Got EBITDA?
Well regardless, if you are in operator in the Cannabis sector in 2025, it almost assuredly matters not…
Let’s all agree that 2024 will go down as one of the worst years in the history of the cannabis industry and spend not a minute more reflecting on it or its’ multiple failures and shortcomings. By the same token, let us collectively agree to stop gazing forward and convincing ourselves that Washington D.C. will deliver some panacea by way of re-scheduling, de-scheduling, safe banking or otherwise that will cure the industry of all its’ ills. As operators and/or investors in the sector, let us instead deal with the present circumstances and agree what we should expect from the industry’s top performing businesses.
From my perspective, the sole and exclusive focus of managers in the sector should be the maximization of “after-tax cash earnings”. For a host of reasons that I am happy to debate with anyone offline (as it requires a longer conversation), earnings before interest, taxes, depreciation and amortization, or “EBITDA,” and worse, its delinquent little brother, “Adjusted EBITDA,” are not useful metrics in the cannabis sector at this point in time. A cursory perusal of the financial statements of the industry’s publicly traded companies makes it painfully obvious how little EBITDA, adjusted or otherwise, converts into cash flow available for investors, either by way of principal payments on debt or dividends to equity holders.
Of course, it is true that companies across the industry have used different financing sources to build out their businesses, and these capital structure choices do affect after-tax cash earnings. By way of a simple example, assume three companies identical in every material respect but Company A started with a $30mm equity investment, Company B started with a $30mm debt investment and Company C started with a $30mm leased operation (e.g., sale leaseback). In this simplified case, Company A will have higher after-tax cash earnings as compared to Companies B or C, as A’s earnings would not be burdened by either interest or rent payments.
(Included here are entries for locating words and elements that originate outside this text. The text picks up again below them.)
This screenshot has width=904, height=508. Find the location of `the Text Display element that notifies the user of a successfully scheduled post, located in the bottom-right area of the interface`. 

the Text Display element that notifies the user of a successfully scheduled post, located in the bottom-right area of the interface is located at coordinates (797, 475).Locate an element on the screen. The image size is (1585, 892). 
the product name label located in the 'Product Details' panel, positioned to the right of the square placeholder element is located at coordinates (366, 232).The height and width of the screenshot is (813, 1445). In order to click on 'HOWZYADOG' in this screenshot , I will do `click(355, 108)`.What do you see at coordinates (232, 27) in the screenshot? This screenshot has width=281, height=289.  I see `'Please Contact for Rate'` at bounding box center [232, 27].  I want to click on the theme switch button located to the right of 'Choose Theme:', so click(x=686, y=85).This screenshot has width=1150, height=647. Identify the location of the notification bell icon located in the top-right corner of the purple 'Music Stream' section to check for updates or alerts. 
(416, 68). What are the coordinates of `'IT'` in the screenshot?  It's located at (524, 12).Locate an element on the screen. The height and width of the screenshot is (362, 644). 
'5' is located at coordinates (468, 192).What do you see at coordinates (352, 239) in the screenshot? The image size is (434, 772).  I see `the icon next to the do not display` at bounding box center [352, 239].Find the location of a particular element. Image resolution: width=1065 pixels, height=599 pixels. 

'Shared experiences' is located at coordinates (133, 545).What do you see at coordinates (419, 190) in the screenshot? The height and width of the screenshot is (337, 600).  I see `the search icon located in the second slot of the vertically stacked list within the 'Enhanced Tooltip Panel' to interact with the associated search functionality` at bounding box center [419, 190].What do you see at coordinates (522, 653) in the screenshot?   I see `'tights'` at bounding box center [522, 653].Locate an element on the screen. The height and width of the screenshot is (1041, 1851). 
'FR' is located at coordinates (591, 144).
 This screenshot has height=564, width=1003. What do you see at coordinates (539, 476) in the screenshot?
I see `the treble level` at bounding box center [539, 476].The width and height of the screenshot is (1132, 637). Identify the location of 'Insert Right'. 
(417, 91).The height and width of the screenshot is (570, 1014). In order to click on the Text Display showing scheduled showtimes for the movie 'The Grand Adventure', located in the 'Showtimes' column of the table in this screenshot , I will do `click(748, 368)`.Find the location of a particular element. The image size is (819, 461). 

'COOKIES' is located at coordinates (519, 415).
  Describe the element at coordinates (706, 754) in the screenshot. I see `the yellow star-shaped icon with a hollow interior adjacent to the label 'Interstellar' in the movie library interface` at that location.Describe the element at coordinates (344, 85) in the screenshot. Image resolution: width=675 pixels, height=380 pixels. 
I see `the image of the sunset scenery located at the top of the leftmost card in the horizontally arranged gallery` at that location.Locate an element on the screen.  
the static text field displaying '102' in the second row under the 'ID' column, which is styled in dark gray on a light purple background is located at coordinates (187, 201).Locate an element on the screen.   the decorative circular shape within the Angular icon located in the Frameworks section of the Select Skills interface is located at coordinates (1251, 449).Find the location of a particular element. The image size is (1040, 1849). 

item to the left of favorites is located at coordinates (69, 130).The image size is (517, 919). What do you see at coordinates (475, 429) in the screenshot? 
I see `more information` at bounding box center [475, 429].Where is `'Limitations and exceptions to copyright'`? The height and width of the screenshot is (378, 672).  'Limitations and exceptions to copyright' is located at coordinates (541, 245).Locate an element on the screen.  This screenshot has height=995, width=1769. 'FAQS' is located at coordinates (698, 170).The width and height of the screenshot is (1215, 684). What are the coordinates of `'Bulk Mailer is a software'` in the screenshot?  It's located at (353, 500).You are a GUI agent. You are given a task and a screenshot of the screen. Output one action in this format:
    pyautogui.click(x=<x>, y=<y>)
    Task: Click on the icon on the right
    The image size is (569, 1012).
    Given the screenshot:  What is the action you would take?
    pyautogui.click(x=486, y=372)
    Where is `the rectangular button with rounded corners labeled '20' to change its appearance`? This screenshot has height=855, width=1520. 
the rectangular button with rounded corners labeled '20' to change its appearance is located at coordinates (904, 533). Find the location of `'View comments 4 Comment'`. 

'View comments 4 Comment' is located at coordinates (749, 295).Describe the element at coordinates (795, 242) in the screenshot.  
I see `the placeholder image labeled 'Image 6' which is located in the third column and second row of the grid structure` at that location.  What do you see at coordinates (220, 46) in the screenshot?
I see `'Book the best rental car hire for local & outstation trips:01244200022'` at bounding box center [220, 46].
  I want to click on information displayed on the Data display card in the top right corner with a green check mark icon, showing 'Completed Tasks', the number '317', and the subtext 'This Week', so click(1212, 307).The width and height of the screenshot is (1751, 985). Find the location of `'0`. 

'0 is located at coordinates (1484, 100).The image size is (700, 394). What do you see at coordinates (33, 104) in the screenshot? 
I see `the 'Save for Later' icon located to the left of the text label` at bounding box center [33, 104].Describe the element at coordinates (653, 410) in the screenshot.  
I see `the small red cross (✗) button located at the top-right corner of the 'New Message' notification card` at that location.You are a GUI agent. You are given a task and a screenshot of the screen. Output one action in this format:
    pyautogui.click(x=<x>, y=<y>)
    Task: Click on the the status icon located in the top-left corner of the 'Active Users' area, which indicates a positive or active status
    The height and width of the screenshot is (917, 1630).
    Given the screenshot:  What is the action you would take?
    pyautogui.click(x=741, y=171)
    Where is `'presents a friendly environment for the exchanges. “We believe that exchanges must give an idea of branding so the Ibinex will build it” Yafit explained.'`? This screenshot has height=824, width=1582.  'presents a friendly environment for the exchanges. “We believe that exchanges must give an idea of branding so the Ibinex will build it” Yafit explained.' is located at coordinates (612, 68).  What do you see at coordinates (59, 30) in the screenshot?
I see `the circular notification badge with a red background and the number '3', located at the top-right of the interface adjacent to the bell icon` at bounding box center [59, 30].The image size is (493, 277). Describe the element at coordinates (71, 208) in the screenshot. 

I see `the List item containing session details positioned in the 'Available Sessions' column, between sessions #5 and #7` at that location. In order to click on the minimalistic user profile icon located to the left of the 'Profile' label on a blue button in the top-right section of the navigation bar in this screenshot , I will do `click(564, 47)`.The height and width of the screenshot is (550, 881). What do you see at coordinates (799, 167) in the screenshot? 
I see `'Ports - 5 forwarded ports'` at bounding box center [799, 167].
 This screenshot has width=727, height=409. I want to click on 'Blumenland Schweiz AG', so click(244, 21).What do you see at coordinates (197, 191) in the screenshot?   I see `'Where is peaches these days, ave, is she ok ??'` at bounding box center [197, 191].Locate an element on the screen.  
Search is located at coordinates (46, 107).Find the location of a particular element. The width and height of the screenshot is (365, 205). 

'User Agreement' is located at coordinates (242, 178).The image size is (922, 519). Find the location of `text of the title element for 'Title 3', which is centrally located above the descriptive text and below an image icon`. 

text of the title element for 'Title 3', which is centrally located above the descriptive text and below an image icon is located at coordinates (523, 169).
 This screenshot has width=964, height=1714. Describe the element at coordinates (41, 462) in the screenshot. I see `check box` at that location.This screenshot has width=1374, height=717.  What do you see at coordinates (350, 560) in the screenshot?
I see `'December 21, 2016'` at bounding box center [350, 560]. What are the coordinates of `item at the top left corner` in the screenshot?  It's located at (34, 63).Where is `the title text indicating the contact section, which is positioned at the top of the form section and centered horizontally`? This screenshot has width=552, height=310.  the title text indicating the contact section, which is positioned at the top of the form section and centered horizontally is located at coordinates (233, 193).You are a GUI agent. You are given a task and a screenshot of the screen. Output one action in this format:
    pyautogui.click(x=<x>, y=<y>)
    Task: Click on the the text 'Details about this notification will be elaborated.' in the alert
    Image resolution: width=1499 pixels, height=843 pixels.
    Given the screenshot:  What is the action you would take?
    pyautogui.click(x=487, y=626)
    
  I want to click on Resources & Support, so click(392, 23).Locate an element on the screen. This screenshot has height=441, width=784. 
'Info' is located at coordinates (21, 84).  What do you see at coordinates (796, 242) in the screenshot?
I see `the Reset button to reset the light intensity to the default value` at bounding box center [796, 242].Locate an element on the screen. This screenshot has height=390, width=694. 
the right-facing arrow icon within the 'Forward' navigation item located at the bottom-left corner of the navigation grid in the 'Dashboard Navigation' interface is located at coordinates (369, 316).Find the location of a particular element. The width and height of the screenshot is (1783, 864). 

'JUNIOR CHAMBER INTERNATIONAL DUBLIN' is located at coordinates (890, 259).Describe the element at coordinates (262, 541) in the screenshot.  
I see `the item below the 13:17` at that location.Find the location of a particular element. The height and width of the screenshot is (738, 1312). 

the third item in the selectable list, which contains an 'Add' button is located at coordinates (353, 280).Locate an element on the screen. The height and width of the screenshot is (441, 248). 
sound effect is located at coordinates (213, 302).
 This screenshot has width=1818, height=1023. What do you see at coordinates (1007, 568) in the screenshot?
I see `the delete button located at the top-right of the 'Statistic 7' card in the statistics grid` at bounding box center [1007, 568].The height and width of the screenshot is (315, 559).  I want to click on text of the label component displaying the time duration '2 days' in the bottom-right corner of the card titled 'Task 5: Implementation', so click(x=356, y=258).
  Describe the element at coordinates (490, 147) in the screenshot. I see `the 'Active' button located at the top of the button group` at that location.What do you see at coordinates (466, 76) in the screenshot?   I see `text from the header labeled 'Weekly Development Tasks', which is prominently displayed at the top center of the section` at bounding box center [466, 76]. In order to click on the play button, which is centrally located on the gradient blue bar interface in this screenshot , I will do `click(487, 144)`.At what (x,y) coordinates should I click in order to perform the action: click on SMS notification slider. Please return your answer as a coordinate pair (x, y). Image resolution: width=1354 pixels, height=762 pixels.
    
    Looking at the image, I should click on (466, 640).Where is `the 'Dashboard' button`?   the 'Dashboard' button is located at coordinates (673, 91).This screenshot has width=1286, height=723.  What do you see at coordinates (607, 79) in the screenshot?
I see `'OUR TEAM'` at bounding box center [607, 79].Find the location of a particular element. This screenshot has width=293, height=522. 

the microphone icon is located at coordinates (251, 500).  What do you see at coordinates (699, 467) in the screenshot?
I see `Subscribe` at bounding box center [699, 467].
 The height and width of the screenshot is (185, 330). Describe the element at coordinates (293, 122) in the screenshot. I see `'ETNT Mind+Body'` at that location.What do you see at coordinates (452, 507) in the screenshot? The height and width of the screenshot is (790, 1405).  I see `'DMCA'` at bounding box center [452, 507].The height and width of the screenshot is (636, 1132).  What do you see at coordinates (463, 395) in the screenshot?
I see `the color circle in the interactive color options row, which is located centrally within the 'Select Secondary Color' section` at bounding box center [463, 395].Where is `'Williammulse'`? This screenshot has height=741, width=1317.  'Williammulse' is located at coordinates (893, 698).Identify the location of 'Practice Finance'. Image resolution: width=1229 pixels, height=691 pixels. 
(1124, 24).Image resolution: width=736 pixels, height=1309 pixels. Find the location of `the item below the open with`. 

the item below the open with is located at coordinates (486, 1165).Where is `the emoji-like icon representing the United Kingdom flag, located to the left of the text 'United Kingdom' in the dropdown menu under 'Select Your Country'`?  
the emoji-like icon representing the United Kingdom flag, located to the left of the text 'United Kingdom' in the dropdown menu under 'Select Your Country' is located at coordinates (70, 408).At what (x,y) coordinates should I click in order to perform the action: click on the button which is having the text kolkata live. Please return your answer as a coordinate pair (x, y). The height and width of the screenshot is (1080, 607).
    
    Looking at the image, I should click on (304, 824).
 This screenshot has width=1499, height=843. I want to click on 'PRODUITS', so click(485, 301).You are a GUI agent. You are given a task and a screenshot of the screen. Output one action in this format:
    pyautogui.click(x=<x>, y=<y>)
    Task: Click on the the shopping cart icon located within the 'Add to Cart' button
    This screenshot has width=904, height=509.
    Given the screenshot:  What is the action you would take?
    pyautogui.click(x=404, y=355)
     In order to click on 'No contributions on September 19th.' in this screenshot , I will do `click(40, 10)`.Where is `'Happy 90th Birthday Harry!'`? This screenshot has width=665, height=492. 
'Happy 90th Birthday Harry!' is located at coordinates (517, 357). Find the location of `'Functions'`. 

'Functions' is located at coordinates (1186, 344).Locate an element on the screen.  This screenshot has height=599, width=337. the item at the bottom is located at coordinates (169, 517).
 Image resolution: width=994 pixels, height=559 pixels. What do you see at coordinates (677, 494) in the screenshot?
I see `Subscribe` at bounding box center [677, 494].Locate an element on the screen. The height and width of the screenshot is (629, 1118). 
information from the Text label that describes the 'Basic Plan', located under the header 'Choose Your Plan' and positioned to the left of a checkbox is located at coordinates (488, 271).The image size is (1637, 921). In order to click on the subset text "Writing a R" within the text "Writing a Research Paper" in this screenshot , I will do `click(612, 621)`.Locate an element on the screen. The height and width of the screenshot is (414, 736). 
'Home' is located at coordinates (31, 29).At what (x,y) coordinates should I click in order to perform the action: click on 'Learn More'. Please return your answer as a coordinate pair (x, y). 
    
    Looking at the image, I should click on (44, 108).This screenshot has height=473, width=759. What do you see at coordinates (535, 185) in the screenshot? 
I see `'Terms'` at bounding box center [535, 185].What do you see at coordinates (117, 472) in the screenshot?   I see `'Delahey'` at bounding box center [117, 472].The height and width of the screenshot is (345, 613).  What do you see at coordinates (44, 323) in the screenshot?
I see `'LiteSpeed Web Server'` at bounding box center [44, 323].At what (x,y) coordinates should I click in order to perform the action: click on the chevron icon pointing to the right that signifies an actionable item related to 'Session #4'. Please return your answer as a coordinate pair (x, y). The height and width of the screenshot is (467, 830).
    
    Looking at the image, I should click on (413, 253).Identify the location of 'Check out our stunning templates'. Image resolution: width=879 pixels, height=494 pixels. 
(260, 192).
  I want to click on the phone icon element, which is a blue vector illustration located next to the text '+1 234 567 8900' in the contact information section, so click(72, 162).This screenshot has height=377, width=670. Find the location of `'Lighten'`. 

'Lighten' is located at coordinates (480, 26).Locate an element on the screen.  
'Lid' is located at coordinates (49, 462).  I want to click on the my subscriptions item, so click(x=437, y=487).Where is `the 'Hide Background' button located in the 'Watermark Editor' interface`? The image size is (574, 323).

But how we got here no longer matters. Company A that was financed with all equity is indeed more financially sound and consequently more valuable than the other two, period, full stop. Company A may not have been the best steward of capital, and its investors may be disappointed with the “return on capital” they receive relative to their initial expectations, but that is neither here nor there. In this world, one in which literally only the strongest will survive, I personally would only bet on those businesses with the most after-tax cash earnings compared to their competitors.
The industry is maturing and our expectations of it need to evolve as well. Can the U.S. Cannabis market still even be considered a high growth industry? The answer is probably NO in regard to “state-legal” cannabis. For the near future, growth in state-legal cannabis will come almost exclusively from new medical markets (e.g., Nebraska) and markets transitioning to adult-use (e.g., Ohio). These revenue gains will be largely offset by revenue declines in mature markets (e.g., all legal markets west of the Mississippi) driven by price compression and unfair competition from “Farm Bill Weed.” Therefore, we can not simply grow our way out of this mess, we need to earn our way out of it. Marginal players need to face facts, take their losses, and fold up shop. The strongest players need to consolidate their markets, stop whining about “Farm Bill Weed” and focus on how to broaden their customer base and increase the share of their customers’ wallets... think new product offerings focused less on THC content per dollar spent and more on customer utility per dollar spent...
The good news is the industry should have relief from 280E this year which would materially increase after-tax cash earnings for nearly every industry participant. Moreover, even without a legislative fix such as SAFE Banking, the cost of capital in the industry will continue to decline as markets mature and “perceived” risk improves as a consequence. But none among us should rest on our laurels. Live in the present and be the best you can be as measured against the only score that really matters – after-tax cash earnings.